*Task prompt*
Pull out each line of the data that includes the word "will".

---------------

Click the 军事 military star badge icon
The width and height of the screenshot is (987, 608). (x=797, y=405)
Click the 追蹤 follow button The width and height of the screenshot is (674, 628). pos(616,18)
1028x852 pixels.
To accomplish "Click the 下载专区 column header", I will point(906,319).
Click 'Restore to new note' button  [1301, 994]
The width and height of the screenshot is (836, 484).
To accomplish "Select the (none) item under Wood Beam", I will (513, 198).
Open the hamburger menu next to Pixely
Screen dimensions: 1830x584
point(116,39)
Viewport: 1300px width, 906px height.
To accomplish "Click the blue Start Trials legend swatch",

---------------

*Exercise response*
To accomplish "Click the 下载专区 column header", I will point(906,319).
To accomplish "Select the (none) item under Wood Beam", I will (513, 198).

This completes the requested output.